I don't have all the answers
But I run into this alot
My goal is to try to facilitate a discussion about common problems, tools and techniques
Most of my recent experience is working with a dataset of convictions in Cook County and with elections data from a number of states.
My kind of town
city_state
CCHICAGO, IL
CDHICAGO
CHHICAGO IL
CHICAGO CH
CHICAHO IL
CHCAGO IL
CHCAGO IL
CHCAGO IL
CHCAIGO IL
CHCIACO IL
CHCIAGO
...
xc
At some time in the data processing before this got to us, the CSV got messed up and these two fields were merged together.
Multiple values in one column
statute
720-5\8-4(19-1)
720-5\8-4(18-5)
Different references over time
statute chrgdesc
38-9-1-A(1) MURDER
38-9-1-A(1) MURDER
38-9-1-A(2) MURDER
720-5/9-1(a)(1) MURDER/INTENT TO KILL/INJURE
Encoded values
minsent
5
90
24000
24000
24000
10
300000
14
The columns for minimum and maximum sentences were encoded as 8 digit values. The leftmost 3 digits were years, the middle two were months, and the rightmost were days. There were special values for life and death sentences.
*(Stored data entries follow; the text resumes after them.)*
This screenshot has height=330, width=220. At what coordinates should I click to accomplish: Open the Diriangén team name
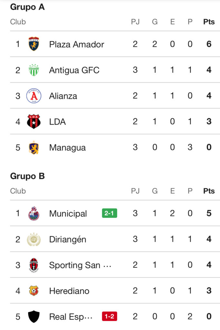pyautogui.click(x=68, y=239)
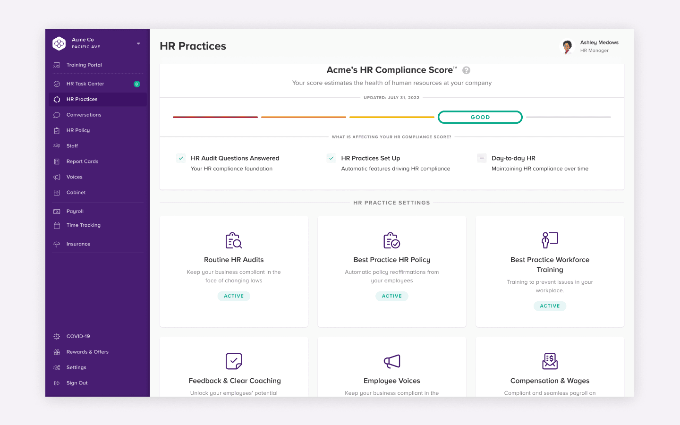Click the help question mark beside Compliance Score
This screenshot has height=425, width=680.
click(x=466, y=70)
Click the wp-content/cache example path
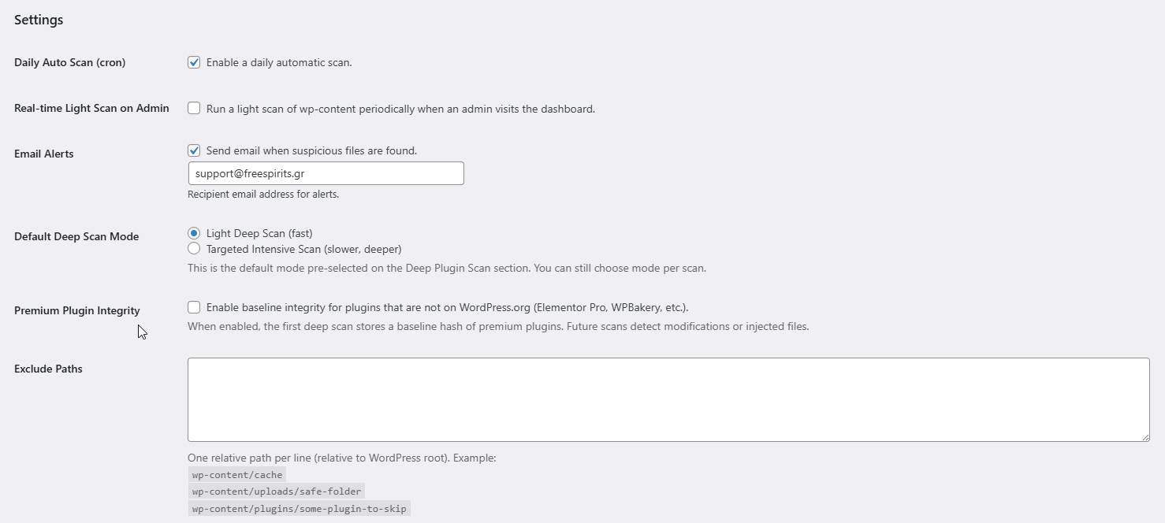The height and width of the screenshot is (523, 1165). (236, 475)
The values weren't zero-padded.
Does anyone else have any stories about dirty data that they'd like to share?
In other projects I've run into issues with:
* Unexpected character encodings
* Non-structured data (PDFs converted to text)
* Duplicate rows
I prefer coding or command-line tools because that's what's familiar and fast to me. You can probably do a lot of these things using a spreadsheet application.
I prefer scripted or command line solutions becase:
* It's easier to replay your work, make your changes explicit, share work with others
* I've had problems with spreadsheet applications on larger datasets (~80)
With OpenElections we were able to find errors in published results data by comparing values between different reporting levels.
Open your data in a spreadsheet and visually inspect it.
Sorting alphabetically can help you find unexpected values.
Quick data stats
csvstat -c statute data/Criminal_Convictions_ALLCOOK_05-09.csv
14. statute
<type 'unicode'>
Nulls: True
Unique values: 1616
5 most frequent values:
720-570/402(c):29290
720-5/19-1(a):14697
720-5/16A-3(a):13613
720-570/401(c)(2):13415
720-570/401(d)(i):10959
Max length: 27
Row count: 321590
or facet/cluster in Refine.
If data in one column is dirty, you might be able to determine the correct value from the others.
Avoid unneccesary cleaning. For example: the geocoder I used worked well with just street address and zip code. The zip code field was pretty clean even though city and states were missing or mangled.
Data pipelines
As you load or inspect your data, you may notice dirty values. While you could fix some values at different points in the process, it's best to do one thing at a time with your data.
You should document your changes and assumptions. At the very least, use a paper notepad or text file. At best, write scripts. For in-between, I've found IPython Notebooks to be a useful tool.
Example from OpenElections
openelex.us.md.transform
class RemoveBaltimoreCityComptroller(BaseTransform):
"""
Remove Baltimore City comptroller results.
Maryland election results use the string "Comptroller" for both the
state comptroller and the Baltimore City Comptroller. We're only
interested in the state comptroller.
"""
name = 'remove_baltimore_city_comptroller'
def __call__(self):
election_id = 'md-2004-11-02-general'
office = Office.objects.get(state='MD', name='Comptroller')
Contest.objects.filter(election_id=election_id, office=office).delete()
Candidate.objects.filter(election_id=election_id,
contest_slug='comptroller').delete()
Result.objects.filter(election_id=election_id,
contest_slug='comptroller').delete()
Example from cook-convictions-data
convictions_data.models
def _load_field_minsent(self, val):
self.minsent_years, self.minsent_months, self.minsent_days, self.minsent_life, self.minsent_death = self._parse_sentence(val)
return self